▶ **Task material**:
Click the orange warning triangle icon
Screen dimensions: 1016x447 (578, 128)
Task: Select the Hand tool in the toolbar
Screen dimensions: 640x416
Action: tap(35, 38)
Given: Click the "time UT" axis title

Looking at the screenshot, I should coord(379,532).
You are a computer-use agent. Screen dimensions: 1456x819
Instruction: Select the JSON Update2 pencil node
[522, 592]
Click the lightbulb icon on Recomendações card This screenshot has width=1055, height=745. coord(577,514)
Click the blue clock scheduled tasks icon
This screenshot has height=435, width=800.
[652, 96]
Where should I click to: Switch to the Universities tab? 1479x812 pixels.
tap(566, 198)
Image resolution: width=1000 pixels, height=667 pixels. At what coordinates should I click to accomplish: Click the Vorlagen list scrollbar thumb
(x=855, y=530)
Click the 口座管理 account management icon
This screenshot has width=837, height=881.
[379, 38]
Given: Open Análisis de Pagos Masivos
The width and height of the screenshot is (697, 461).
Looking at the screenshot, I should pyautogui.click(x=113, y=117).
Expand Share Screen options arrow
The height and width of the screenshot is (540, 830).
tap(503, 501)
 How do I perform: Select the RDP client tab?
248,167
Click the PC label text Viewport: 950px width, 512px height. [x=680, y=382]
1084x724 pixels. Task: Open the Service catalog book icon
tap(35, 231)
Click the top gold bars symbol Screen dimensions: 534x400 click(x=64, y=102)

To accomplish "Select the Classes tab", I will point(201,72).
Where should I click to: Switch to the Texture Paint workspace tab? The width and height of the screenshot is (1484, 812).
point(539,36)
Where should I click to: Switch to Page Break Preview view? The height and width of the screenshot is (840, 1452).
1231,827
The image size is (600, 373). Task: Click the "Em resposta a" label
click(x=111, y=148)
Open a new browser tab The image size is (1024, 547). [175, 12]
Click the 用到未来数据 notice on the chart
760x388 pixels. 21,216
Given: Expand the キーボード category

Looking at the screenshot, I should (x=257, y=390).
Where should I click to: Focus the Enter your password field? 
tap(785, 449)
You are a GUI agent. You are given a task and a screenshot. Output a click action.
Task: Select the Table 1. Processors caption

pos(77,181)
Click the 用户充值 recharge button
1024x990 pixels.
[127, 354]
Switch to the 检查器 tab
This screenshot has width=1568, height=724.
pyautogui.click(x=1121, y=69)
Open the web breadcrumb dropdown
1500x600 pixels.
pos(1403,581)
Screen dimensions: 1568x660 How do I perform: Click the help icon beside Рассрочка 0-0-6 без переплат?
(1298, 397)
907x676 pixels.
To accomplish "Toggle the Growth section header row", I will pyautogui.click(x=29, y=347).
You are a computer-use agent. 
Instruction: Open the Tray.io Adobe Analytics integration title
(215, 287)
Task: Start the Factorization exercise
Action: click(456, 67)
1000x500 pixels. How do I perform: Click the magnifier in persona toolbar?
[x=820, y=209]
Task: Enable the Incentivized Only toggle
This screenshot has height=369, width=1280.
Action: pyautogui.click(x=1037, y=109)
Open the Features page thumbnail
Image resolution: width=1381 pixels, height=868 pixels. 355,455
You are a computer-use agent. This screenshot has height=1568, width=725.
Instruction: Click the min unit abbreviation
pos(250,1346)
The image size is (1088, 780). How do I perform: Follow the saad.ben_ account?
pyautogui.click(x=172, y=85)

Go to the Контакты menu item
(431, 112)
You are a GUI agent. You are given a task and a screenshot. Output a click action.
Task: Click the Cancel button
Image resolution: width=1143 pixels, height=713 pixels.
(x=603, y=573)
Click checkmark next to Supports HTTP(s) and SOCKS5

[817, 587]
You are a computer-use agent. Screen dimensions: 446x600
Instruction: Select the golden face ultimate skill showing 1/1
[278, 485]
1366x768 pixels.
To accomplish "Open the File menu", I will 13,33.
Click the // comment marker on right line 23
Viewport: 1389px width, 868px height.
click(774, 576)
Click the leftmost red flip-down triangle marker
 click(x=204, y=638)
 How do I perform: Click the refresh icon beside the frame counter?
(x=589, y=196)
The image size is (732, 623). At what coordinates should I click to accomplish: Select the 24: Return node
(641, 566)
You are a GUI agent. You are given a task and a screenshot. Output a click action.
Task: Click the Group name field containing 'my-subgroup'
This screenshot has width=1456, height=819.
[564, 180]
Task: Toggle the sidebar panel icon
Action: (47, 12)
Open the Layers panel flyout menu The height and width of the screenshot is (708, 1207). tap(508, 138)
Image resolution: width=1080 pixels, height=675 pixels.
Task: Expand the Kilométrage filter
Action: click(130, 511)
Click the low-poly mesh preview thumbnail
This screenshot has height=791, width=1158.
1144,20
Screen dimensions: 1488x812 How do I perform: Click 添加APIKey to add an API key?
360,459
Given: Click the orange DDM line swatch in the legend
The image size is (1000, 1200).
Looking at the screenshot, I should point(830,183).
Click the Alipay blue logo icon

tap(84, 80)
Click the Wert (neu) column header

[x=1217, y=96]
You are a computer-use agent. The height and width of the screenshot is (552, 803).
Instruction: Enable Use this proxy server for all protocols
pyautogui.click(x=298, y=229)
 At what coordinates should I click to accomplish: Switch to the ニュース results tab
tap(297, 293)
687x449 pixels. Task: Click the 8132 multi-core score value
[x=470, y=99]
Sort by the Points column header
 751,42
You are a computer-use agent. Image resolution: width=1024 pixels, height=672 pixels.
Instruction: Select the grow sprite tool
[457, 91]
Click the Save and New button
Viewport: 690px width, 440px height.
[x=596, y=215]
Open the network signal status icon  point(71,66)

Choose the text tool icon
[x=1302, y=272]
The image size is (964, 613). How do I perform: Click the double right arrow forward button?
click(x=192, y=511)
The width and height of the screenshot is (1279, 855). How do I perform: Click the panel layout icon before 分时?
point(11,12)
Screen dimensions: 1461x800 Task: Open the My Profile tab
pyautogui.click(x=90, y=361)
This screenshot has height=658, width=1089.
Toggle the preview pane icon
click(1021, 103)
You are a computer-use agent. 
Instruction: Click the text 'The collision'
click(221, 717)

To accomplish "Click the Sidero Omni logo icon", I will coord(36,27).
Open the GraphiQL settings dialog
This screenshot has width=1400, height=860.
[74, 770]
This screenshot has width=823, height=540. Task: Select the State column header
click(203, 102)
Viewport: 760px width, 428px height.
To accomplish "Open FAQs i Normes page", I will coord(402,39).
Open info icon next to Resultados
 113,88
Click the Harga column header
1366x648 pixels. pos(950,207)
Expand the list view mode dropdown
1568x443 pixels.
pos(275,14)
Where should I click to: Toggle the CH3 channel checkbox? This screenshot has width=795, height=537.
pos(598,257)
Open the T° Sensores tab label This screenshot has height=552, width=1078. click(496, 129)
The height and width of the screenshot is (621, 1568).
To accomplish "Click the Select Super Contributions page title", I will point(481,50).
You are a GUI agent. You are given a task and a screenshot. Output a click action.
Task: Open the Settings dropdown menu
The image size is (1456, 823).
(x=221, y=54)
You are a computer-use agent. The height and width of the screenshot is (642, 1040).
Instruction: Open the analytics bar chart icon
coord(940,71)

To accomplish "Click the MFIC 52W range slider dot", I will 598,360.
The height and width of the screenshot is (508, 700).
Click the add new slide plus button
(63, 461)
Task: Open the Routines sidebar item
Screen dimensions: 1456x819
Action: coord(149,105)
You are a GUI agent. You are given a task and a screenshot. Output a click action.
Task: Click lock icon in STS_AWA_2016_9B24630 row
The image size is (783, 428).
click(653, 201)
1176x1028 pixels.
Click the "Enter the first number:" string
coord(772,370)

▶ **Work to do**: Starting at the line that contains "is (642, 1040)." and continuing through the end of the records, rewrite those lines with "Instruction" changed to "Goal" and everything else left as it stands.

▶ **Complete answer**:
You are a computer-use agent. The height and width of the screenshot is (642, 1040).
Goal: Open the analytics bar chart icon
coord(940,71)

To accomplish "Click the MFIC 52W range slider dot", I will 598,360.
The height and width of the screenshot is (508, 700).
Click the add new slide plus button
(63, 461)
Task: Open the Routines sidebar item
Screen dimensions: 1456x819
Action: coord(149,105)
You are a GUI agent. You are given a task and a screenshot. Output a click action.
Task: Click lock icon in STS_AWA_2016_9B24630 row
The image size is (783, 428).
click(653, 201)
1176x1028 pixels.
Click the "Enter the first number:" string
coord(772,370)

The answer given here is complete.